Be careful of title

By Bailey Compton 3 Nov 2023

Always check what property title you’re getting.

We sometimes get lulled into a false sense of security when dealing with properties in Australia. The Real Property Act 1900 provides “indefeasibility of title”. It means that, when you check title register, the registered owner is the guaranteed title holder. We sometimes forget that there are other forms of title in NSW.

Before Torrens Title, there were the Old System Title. In simple term, Old System Title are registers that register the ownership of property under a person’s name. For example, John Smith owned XYZ property. Old System title did not guarantee who owned property or even the coordinates of the property. In fact, the burden of ensuring the property is owned by the vendor is the purchaser’s.
Torrens title was introduced in 1853. The government did not automatically change all of the properties to Torrens title, it was done over a period of time. The government would first identify the coordinates and then the ownership of the property. Whilst going through this process, the land was either designated as qualified title or limited title. Whilst this was occurring, we could not guarantee the coordinates or the title of the property. The guarantee of Torrens title are not there.

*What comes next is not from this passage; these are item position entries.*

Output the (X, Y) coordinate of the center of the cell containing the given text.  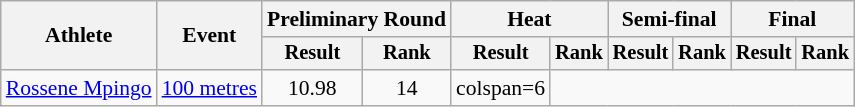
100 metres (210, 88)
Final (792, 19)
14 (407, 88)
Athlete (79, 36)
Preliminary Round (356, 19)
colspan=6 (500, 88)
Semi-final (670, 19)
Heat (530, 19)
10.98 (312, 88)
Rossene Mpingo (79, 88)
Event (210, 36)
For the text-containing cell, return its midpoint in [x, y] coordinate format. 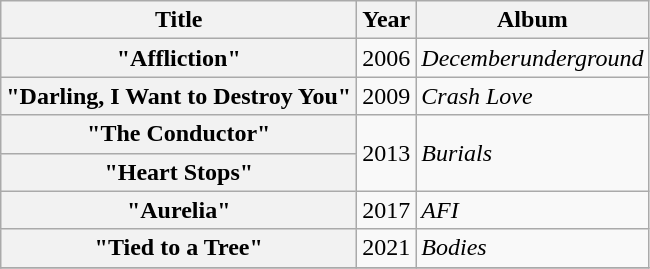
2017 [386, 210]
"Tied to a Tree" [179, 248]
"The Conductor" [179, 134]
Bodies [532, 248]
2006 [386, 58]
Decemberunderground [532, 58]
"Aurelia" [179, 210]
Album [532, 20]
2013 [386, 153]
2009 [386, 96]
Crash Love [532, 96]
Burials [532, 153]
Year [386, 20]
"Affliction" [179, 58]
Title [179, 20]
2021 [386, 248]
AFI [532, 210]
"Heart Stops" [179, 172]
"Darling, I Want to Destroy You" [179, 96]
Determine the [x, y] coordinate at the center of the cell enclosing the given text.  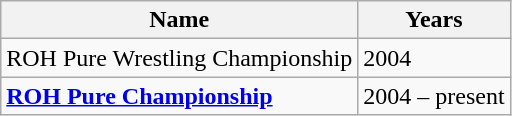
Years [434, 20]
ROH Pure Wrestling Championship [180, 58]
2004 [434, 58]
ROH Pure Championship [180, 96]
2004 – present [434, 96]
Name [180, 20]
Return [X, Y] of the center of cell containing provided text 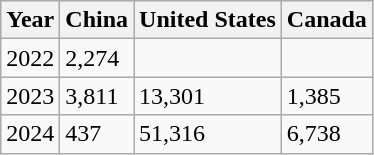
2022 [30, 58]
6,738 [326, 134]
China [97, 20]
United States [208, 20]
1,385 [326, 96]
3,811 [97, 96]
51,316 [208, 134]
2024 [30, 134]
2,274 [97, 58]
2023 [30, 96]
13,301 [208, 96]
437 [97, 134]
Year [30, 20]
Canada [326, 20]
Identify which cell holds the provided text, then report its [x, y] central coordinate. 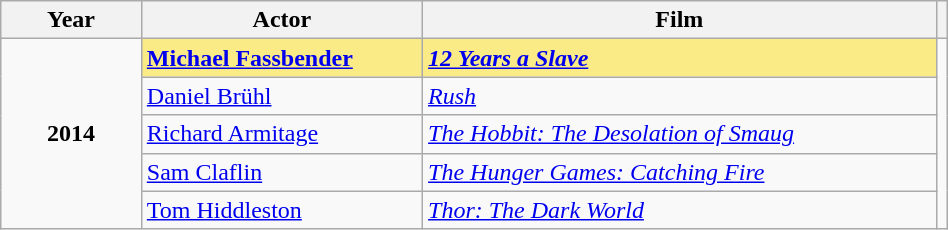
Actor [282, 20]
The Hunger Games: Catching Fire [680, 172]
12 Years a Slave [680, 58]
Tom Hiddleston [282, 210]
Thor: The Dark World [680, 210]
Sam Claflin [282, 172]
Daniel Brühl [282, 96]
2014 [72, 134]
The Hobbit: The Desolation of Smaug [680, 134]
Richard Armitage [282, 134]
Michael Fassbender [282, 58]
Film [680, 20]
Year [72, 20]
Rush [680, 96]
Locate the cell with the specified text and output its (x, y) center coordinate. 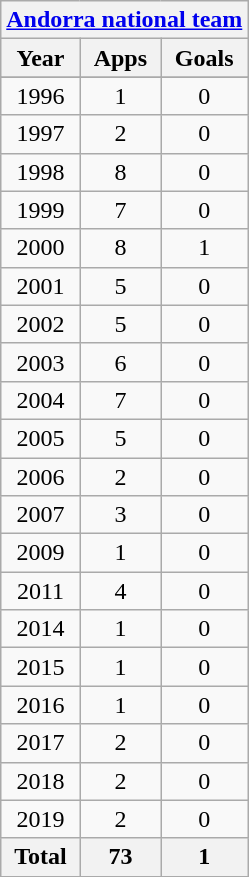
2016 (40, 705)
2002 (40, 324)
1997 (40, 134)
2005 (40, 438)
Total (40, 857)
6 (120, 362)
2018 (40, 781)
2014 (40, 629)
Apps (120, 58)
2006 (40, 477)
3 (120, 515)
1996 (40, 96)
2017 (40, 743)
4 (120, 591)
1999 (40, 210)
2015 (40, 667)
2004 (40, 400)
2003 (40, 362)
1998 (40, 172)
73 (120, 857)
2000 (40, 248)
Year (40, 58)
2009 (40, 553)
2011 (40, 591)
2001 (40, 286)
2007 (40, 515)
2019 (40, 819)
Goals (204, 58)
Andorra national team (124, 20)
Identify which cell holds the provided text, then report its [x, y] central coordinate. 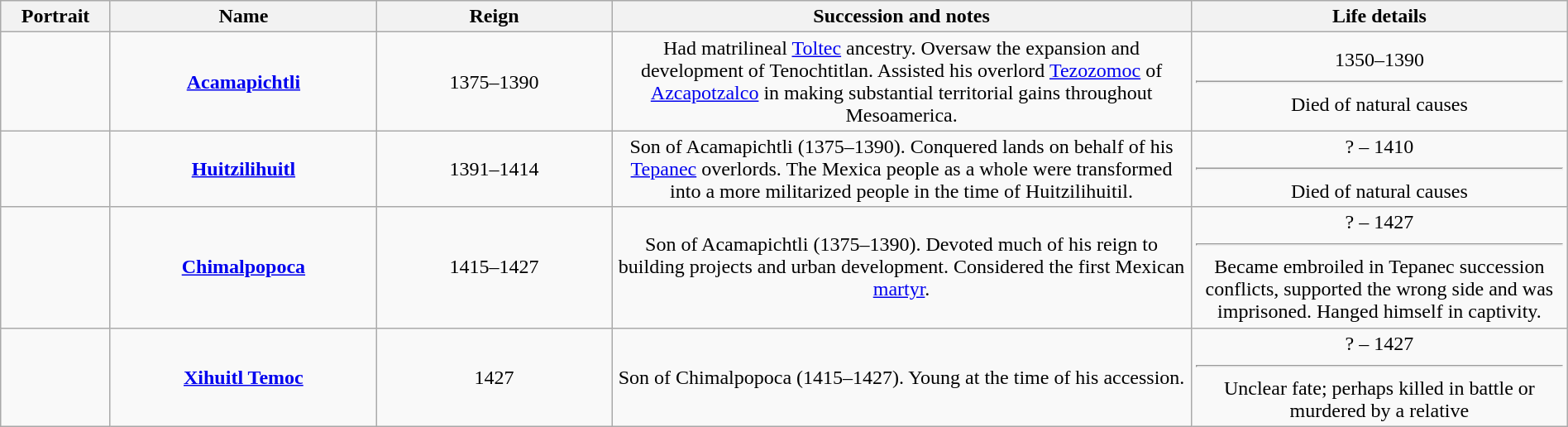
? – 1410Died of natural causes [1379, 169]
Son of Acamapichtli (1375–1390). Devoted much of his reign to building projects and urban development. Considered the first Mexican martyr. [901, 267]
Xihuitl Temoc [243, 377]
Huitzilihuitl [243, 169]
Portrait [56, 17]
1391–1414 [494, 169]
Reign [494, 17]
Son of Chimalpopoca (1415–1427). Young at the time of his accession. [901, 377]
Name [243, 17]
1415–1427 [494, 267]
Life details [1379, 17]
Acamapichtli [243, 81]
1375–1390 [494, 81]
1427 [494, 377]
1350–1390Died of natural causes [1379, 81]
? – 1427Unclear fate; perhaps killed in battle or murdered by a relative [1379, 377]
? – 1427Became embroiled in Tepanec succession conflicts, supported the wrong side and was imprisoned. Hanged himself in captivity. [1379, 267]
Succession and notes [901, 17]
Chimalpopoca [243, 267]
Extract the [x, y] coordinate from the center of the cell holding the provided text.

When buying an Old System title, or qualified title, there was a requirement in place on the vendor to produce an abstract. These abstract traces the ownership of the property right back to its origin land grant or subdivision. This means that, the purchaser knows who owns the property and its approximate boundaries. Under the standard law society contract, the vendor must product an abstract for the purchaser within 7 days of the exchange of contract. If you are a purchaser of an old system title or qualified title, you should undertake a survey to ensure the accuracy of the property boundary. We also suggest title insurance to be taken out to secure your home.

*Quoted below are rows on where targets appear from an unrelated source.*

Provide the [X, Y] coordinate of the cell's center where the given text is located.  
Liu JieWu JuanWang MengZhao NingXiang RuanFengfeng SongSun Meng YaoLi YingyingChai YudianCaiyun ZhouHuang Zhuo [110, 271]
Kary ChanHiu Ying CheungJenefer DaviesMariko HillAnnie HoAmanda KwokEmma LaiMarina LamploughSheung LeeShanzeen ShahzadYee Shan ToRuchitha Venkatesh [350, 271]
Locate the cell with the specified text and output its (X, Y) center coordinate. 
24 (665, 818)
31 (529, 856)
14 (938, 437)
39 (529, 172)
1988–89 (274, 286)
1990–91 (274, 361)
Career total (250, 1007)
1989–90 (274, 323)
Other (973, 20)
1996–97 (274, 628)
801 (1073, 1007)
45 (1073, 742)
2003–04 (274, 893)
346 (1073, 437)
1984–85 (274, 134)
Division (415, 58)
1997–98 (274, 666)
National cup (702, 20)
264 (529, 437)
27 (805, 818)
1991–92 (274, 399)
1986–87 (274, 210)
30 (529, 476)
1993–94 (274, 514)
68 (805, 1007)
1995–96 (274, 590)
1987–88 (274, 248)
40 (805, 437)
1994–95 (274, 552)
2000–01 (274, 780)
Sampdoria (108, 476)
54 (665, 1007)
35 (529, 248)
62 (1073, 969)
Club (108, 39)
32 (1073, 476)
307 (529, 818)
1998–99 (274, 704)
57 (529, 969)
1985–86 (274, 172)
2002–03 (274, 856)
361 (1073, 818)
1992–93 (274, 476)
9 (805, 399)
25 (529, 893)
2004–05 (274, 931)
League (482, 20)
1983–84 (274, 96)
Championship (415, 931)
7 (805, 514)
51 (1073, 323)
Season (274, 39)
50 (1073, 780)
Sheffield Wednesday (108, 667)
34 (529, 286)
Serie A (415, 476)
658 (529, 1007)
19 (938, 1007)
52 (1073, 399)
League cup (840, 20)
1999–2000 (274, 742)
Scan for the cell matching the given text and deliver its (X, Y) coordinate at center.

There was a recent case initiated in the Supreme Court where vendor failed to issue an abstract. The purchaser refused to settle the property, and the contract was terminated by the vendor. The purchaser initiated a proceeding saying they cannot terminate and thereby take the deposit.

As a conveyancing solicitor, we were a little bit excited that a case which guided us was about to be heard by the Supreme Court. Unfortunately, the parties settled on the stairs of the Supreme Court. Unfortunately, we have no access to that settlement as it was confidential.

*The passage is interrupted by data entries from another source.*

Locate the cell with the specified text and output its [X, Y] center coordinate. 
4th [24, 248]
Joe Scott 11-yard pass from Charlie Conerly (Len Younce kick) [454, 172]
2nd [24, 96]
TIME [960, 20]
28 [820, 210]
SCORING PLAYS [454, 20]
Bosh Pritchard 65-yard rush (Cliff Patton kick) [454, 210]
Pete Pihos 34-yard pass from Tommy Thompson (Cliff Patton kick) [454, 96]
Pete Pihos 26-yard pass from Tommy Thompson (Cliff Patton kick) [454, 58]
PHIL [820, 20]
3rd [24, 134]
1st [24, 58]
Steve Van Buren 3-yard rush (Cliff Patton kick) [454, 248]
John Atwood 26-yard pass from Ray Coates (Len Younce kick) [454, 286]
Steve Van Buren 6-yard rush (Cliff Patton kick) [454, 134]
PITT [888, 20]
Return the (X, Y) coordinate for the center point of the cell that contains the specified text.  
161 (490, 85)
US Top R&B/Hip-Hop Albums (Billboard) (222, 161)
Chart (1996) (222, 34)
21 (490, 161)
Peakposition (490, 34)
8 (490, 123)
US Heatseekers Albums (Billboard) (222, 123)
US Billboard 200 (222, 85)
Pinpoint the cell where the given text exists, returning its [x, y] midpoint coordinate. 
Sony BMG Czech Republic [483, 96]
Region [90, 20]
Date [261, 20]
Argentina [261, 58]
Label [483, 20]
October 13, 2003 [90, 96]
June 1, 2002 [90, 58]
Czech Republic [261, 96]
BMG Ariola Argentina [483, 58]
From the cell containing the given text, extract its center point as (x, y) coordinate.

It is a reminder to both real estate agents and consumers that if you are purchasing a title that is questionable, you need to appoint property professionals who know what they are dealing with within this space.
The failure to provide an abstract is a simple mistake for the people who have grown up with Torrens title. There are experienced solicitors and licensed conveyancers who have dealt with this space that know what is necessary to do.